How can you persuade a few to change the many?

Growing a culture requires a good storyteller. Changing a culture requires a persuasive editor.
— Ryan Lilly
Meeting around computers compressed.jpg

Have you ever needed to change a large group’s thinking or behaviour? A difficult situation, but recent research can help with this. As always, remember to stay ethical, you can use this for good and bad.

How many people in a group do you need to change the minds of others? Research and long-held beliefs have put this number at between 10% and 40%. It is difficult to accurately measure how outcomes would change if you altered the number of people pushing for change because real-world social dynamics are complicated and so difficult to replicate.

Damon Centola, an associate professor from the Annenberg School of Communications at the University of Pennsylvania, designed an experiment to test how large a minority was needed to change the status quo.

The experiment involved 194 people randomly assigned to ten ‘independent online groups’, which varied in size - 20 to 30 people in each. At first, the groups were shown an image of a face and told to name it. They interacted in changing pairs until they agreed on a name. Then Centola introduced ‘activists’ to try and change the agreed-on-name to a new one. The number of ‘activists’ in each group was varied, between 15% and 35%. The agreed-on-name was kept in all groups with up to 24% of ‘activists’, only when there was 25% or more did the ‘activists’ manage to change the name. For the ‘activists’ to be successful they needed to be committed, connected and persistent.

I can be pretty persuasive if I believe in something strongly enough.
— Rashida Jones

Centola believes that certain settings enhance group dynamics, particularly work environments. In businesses, people spend most of their day coordinating with others, so they conform to conventions to show they’re good workers. If there is a very strong minority group in the business committed to changing the culture you would be able to see the effects.

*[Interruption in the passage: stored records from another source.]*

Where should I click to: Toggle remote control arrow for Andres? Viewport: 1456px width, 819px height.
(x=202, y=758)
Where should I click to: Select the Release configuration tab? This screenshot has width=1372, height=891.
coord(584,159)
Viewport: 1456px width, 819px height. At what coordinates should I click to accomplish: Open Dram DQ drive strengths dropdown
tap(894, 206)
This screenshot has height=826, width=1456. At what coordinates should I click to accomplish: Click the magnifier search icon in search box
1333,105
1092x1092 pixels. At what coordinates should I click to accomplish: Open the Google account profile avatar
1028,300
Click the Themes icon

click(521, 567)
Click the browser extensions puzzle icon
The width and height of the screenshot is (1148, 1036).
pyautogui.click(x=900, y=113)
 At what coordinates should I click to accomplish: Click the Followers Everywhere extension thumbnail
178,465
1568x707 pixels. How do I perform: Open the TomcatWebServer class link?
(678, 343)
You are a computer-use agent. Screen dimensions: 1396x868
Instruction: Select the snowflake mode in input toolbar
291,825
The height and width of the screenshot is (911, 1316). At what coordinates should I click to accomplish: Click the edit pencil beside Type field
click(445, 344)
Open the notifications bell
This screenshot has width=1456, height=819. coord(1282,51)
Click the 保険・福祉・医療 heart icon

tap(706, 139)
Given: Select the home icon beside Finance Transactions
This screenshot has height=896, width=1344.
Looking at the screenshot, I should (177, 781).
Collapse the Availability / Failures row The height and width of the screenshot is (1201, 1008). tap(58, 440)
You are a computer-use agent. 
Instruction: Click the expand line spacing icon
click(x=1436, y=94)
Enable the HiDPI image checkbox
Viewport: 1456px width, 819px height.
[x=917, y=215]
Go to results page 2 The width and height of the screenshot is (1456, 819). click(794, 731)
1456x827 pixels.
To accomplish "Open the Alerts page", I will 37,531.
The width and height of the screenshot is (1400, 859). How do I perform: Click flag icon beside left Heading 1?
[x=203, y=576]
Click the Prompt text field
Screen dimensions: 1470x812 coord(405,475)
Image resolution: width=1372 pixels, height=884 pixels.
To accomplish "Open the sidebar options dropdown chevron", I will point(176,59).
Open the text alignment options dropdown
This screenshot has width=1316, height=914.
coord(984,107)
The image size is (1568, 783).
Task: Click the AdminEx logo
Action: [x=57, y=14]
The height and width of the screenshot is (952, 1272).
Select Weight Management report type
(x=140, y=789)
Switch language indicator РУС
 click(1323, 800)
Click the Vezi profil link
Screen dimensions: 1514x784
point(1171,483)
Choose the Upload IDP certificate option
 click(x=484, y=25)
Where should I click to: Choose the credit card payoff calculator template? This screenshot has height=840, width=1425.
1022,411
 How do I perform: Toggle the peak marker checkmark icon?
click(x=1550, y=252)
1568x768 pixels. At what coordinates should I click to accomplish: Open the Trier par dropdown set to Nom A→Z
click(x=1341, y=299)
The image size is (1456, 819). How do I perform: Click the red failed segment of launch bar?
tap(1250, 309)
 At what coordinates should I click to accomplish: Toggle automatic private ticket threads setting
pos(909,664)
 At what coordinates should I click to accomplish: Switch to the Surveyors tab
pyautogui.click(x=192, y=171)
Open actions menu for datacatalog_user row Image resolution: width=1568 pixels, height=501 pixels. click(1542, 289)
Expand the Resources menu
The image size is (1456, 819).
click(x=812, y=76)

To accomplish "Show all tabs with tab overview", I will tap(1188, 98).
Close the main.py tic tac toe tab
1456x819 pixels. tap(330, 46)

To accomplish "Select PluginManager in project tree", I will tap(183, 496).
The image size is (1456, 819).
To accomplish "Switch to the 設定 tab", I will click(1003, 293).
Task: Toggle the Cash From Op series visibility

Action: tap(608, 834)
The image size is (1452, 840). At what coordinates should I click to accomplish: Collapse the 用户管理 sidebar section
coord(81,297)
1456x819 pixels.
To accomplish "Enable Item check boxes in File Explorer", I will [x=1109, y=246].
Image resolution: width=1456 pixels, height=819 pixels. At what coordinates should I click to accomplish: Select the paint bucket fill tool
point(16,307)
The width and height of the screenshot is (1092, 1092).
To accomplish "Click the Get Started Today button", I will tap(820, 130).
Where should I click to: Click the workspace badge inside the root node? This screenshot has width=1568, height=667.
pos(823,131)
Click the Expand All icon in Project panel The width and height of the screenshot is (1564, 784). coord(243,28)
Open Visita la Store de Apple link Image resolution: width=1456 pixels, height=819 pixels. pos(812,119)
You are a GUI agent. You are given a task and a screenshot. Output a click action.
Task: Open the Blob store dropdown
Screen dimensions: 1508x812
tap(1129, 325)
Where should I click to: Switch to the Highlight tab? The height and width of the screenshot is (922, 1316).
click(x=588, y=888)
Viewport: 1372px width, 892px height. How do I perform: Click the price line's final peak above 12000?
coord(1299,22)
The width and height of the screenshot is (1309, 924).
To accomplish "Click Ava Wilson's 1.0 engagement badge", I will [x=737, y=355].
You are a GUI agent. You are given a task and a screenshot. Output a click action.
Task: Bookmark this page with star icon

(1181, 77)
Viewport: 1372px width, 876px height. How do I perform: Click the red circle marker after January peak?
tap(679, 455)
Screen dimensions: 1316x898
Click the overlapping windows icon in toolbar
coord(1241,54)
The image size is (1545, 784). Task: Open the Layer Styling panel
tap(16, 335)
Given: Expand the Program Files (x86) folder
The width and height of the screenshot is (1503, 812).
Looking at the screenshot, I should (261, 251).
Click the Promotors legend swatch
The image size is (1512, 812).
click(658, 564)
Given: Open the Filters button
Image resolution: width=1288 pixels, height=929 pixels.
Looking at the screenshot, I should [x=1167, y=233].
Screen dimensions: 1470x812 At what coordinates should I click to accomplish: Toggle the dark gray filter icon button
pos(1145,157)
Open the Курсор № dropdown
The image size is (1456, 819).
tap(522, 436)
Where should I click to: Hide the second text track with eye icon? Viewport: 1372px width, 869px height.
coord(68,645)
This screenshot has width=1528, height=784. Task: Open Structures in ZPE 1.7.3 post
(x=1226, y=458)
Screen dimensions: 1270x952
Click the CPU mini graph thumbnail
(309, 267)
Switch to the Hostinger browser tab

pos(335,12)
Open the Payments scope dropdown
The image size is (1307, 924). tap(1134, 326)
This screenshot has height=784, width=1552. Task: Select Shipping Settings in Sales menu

Another environment where this behaviour is easy to see is online. People have large numbers of interactions with other people, often strangers. As these people never meet, is it possible that one or more of them could be bots? Where people can’t distinguish between people and bots - this is possible. The system is open to dishonest behaviour to push a viewpoint through by introducing people or bots into a conversation to sway opinion in their favour by reaching the tipping point of 25%.

This 1.42 minute video explains Centola’s research.

So, when you’re pushing for a culture change or trying to change a group’s opinion, remember that you only need to get a 25% before the change the success is on your side. Next time you are trying to persuade a group’s behaviour - don’t try and persuade them all at once. Concentrate on a few at a time, and when you have build momentum, the group will do the work for you. Don’t give up; the next person may be the tipping point.

What separates the successful from the non-successful is pure perseverance.